Does anyone have an efficient way in SAS to perform this? Thank you

Rick_SAS · Posted 11-07-2023 10:56 AM

Sure. Only output the records where the pValue <= 0.05 that are in the left tail:

/* find the largest number of events in the left tail for which
   the p-value is less than 0.05. If desired, add "# events changed" column  */
data SolnLeftTail;
   set FisherOut(rename=(nValue1=pValue));
   by Study;
   retain foundMax;
   if first.study then do;
      maxLeftEvents = .;
      foundMax = 0;
   end;
   if NOT foundMax then do;
      if pValue <= 0.05 then do;
         maxLeftEvents = x;
         output;
      end;
      else
         foundMax = 1;
   end;
run;

proc print data=SolnLeftTail; 
   var Study x pValue;
run;

in the left tail of each study. I'll let you figure out the "# of events changed" column:

View solution in original post

PaigeMiller · Posted 11-01-2023 12:33 PM

Without knowing the exact statistical test you have performed, I can't be specific.

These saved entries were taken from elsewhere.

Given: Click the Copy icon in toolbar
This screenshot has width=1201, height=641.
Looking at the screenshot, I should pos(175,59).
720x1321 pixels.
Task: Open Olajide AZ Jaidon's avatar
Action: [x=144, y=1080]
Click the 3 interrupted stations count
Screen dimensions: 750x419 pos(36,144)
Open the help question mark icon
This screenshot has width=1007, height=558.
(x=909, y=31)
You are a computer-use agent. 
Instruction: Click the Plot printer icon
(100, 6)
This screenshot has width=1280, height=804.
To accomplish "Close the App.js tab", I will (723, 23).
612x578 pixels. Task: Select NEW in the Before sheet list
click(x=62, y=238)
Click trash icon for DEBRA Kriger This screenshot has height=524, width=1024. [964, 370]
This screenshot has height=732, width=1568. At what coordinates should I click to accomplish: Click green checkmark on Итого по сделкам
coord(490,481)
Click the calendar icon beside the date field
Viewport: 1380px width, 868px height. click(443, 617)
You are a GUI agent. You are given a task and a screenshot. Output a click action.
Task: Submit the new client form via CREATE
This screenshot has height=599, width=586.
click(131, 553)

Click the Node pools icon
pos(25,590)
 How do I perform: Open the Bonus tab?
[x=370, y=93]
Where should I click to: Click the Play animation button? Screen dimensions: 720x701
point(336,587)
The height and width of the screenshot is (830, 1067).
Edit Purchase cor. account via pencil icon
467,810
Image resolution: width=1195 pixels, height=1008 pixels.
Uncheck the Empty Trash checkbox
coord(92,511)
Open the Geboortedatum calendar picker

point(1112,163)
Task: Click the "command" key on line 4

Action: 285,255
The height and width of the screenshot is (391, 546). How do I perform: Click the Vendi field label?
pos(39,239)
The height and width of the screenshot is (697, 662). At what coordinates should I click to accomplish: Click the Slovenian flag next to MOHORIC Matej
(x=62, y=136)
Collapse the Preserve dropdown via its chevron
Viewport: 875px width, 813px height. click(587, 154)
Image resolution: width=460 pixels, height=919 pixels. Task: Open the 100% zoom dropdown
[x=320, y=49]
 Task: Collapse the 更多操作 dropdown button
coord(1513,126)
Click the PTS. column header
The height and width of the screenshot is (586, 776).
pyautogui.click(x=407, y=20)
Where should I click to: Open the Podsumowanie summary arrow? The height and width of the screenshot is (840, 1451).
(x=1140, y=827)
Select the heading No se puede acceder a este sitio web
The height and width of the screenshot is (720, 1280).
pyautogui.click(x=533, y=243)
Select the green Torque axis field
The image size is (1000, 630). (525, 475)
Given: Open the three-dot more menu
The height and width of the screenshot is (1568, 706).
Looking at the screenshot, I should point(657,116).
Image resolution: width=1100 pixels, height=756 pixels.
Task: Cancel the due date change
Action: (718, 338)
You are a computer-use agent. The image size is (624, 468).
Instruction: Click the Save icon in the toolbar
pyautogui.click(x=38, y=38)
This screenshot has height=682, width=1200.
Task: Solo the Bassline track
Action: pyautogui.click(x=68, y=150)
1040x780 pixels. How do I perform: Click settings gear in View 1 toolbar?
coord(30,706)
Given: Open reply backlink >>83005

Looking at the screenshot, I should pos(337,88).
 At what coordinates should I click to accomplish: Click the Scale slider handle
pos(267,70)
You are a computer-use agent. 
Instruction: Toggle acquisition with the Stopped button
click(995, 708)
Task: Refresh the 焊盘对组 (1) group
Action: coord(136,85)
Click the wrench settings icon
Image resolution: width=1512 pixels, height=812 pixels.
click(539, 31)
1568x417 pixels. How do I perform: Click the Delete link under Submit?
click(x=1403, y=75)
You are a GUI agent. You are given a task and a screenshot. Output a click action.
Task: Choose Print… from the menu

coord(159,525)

But you could certainly program a loop in a data step to increase/decrease the number of no responses and/or increase/decrease the number of yes responses to see what effect it has on the p-value.

--
Paige Miller

GS2 · Posted 11-01-2023 01:13 PM

The test is a Chi Square or Fisher's exact.

Would you have an example of what a loop like that would look like? Thank you

PaigeMiller · Posted 11-01-2023 02:16 PM

More specific information is needed.

Do you mean a one-way table chi-squared test? Which is really a binomial test of proportions?

Do you mean a two-way table chi-squared test?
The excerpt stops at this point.